Although Jackson's signature, provocative dance moves had been part of his choreography for years, Disney deemed them too inappropriate for a family film. The film editors could work around the pop star's offensive dancing, but management still had reservations about Jackson.
Cinematographer Peter Anderson remembers that Jackson made the editing process difficult because of how often he would dance inappropriately. He recalls that it was "part of his routine. So it wasn’t like [he was only] occasionally doing it. It was on his beat."
Michael Eisner, former chairman and CEO of The Walt Disney Company, came up with the idea for Capitan EO. His goal was to create an exclusive movie that would only be shown at Disney parks with a big enough star to bring in visitors worldwide.
Disney was losing steam in what Yahoo refers to as the "post-Star Wars blockbuster era." They knew they needed something big, so they hired George Lucas and Francis Ford Coppola to produce and direct an extravagant music video that would resonate with fans and contribute to Michael Jackson's superstar status.

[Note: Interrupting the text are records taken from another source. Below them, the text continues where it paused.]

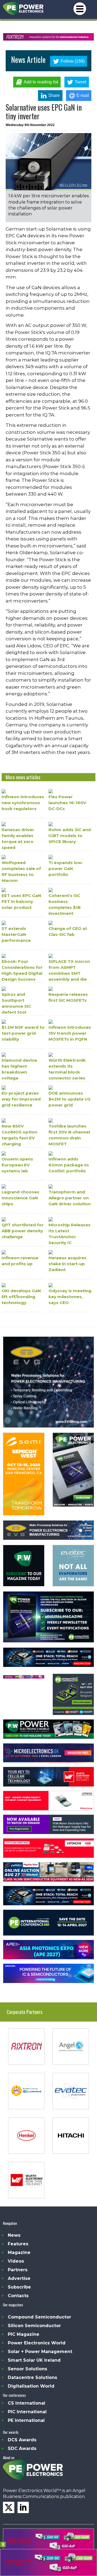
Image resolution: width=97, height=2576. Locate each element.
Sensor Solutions (27, 2368)
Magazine (19, 2252)
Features (18, 2243)
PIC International (27, 2411)
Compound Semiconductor (39, 2317)
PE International (26, 2420)
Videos (16, 2261)
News (14, 2235)
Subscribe (19, 2287)
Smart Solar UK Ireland (34, 2360)
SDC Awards (22, 2448)
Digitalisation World (31, 2386)
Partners (17, 2269)
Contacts (18, 2295)
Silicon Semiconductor (34, 2325)
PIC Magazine (23, 2334)
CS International (26, 2403)
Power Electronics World (36, 2342)
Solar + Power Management (40, 2351)
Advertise (19, 2278)
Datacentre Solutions (32, 2377)
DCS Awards (22, 2439)
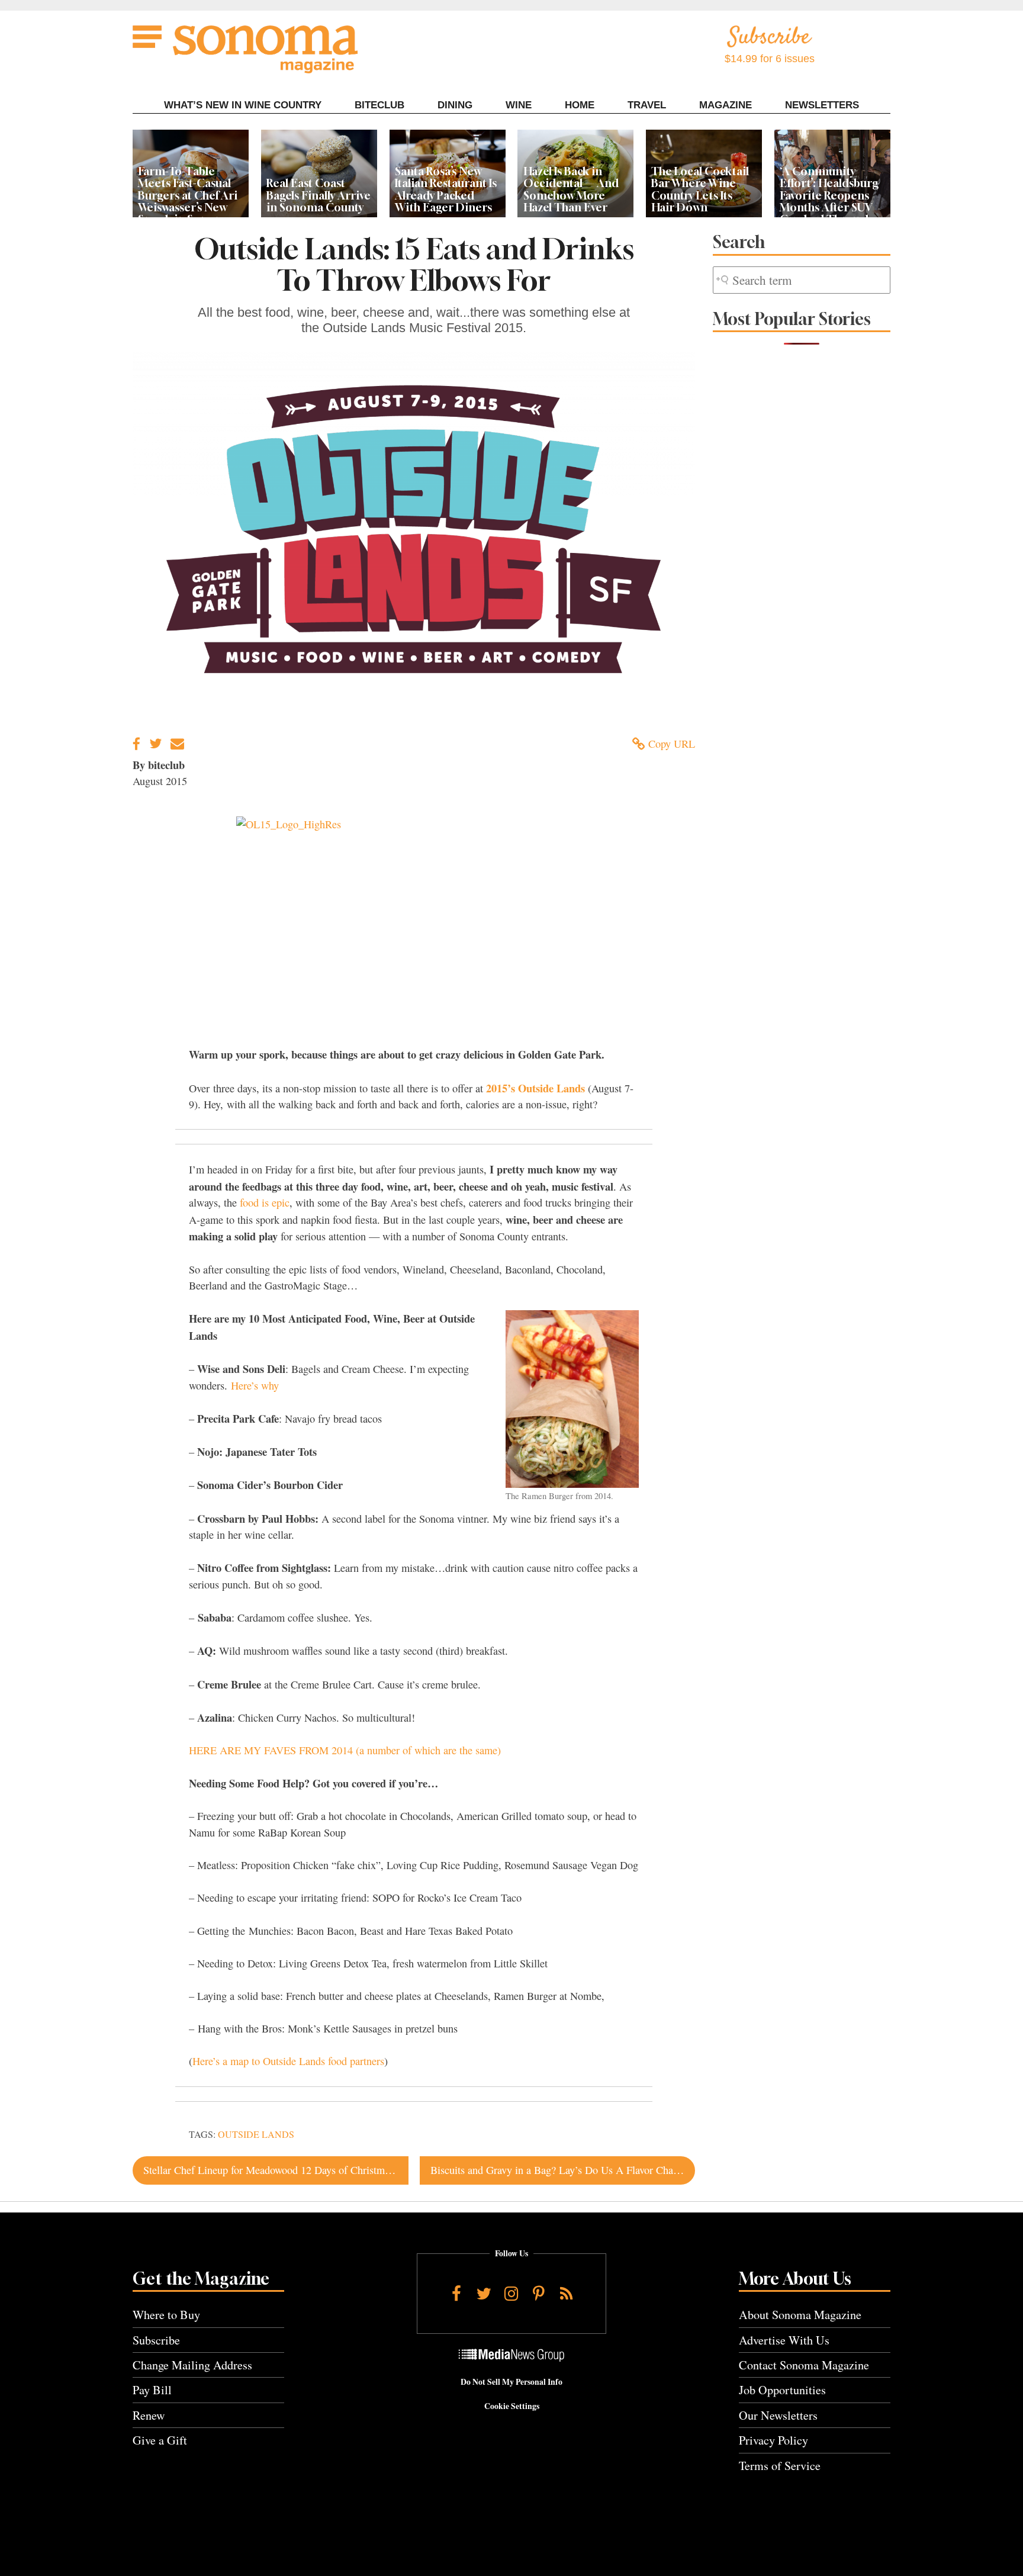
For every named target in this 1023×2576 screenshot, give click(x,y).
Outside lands (256, 2134)
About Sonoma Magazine (800, 2315)
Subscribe (156, 2340)
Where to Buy (166, 2315)
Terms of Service (780, 2466)
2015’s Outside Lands (534, 1088)
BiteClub (379, 105)
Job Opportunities (782, 2390)
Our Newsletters (778, 2415)
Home (579, 105)
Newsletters (822, 105)
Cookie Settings (511, 2406)
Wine (519, 105)
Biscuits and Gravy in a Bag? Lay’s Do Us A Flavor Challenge (562, 2170)
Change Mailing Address (192, 2365)
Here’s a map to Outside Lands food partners (288, 2061)
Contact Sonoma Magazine (804, 2365)
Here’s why (255, 1385)
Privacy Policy (773, 2440)
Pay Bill (152, 2390)
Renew (149, 2415)
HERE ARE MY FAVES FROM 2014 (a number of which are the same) (345, 1750)
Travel (647, 105)
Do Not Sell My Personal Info (511, 2382)
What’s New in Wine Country (242, 105)
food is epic (264, 1202)
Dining (454, 105)
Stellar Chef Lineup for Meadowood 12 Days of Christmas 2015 (275, 2170)
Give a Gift (160, 2440)
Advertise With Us (784, 2340)
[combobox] (801, 280)
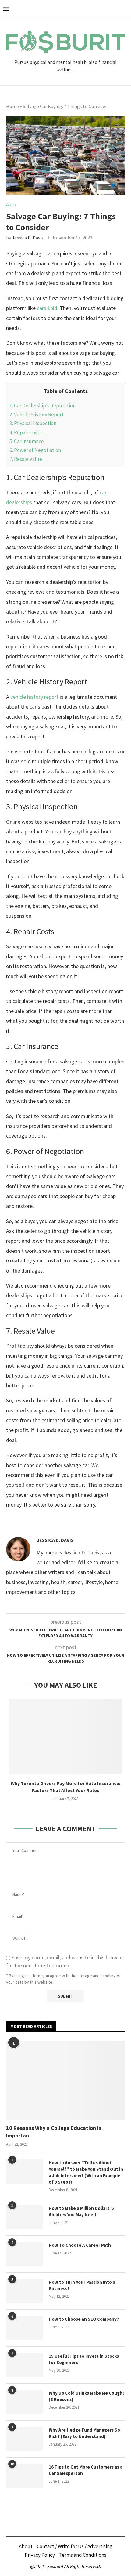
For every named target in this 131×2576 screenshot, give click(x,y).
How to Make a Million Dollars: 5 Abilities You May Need (81, 2211)
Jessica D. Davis (28, 238)
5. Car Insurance (27, 441)
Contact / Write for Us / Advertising (74, 2546)
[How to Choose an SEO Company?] (24, 2328)
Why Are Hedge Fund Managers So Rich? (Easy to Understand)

Although Lucas did add to the film, Rusty Lemorande was hired to oversee the project due to Lucas's busy schedule.
According to Eisner, Jackson would visit Disney parks frequently, sometimes in full disguise. Given his success just a few years prior with Thriller and his adoration for Disney, Jackson became the perfect star with the worldwide appeal Disney needed.
Eisner noted that Disney initially sought Jackson because he "appealed to teenagers, but also young kids, and even their parents." Frank Wells, Disney COO at the time, alleged that the studio began workshopping when they learned that Jackson was a Disney fan.
The film's final budget exceeded the original estimate by millions. At the start of the film, the budget was about $11 million, but due to "nearly 150 effects shots, and the countless revisions and additions," more money was required to complete the film properly.
In the end, the project cost between $17 million and $30 million in total - with many reports settling on the figure of $23.7 million - making it one of the most expensive short features ever created.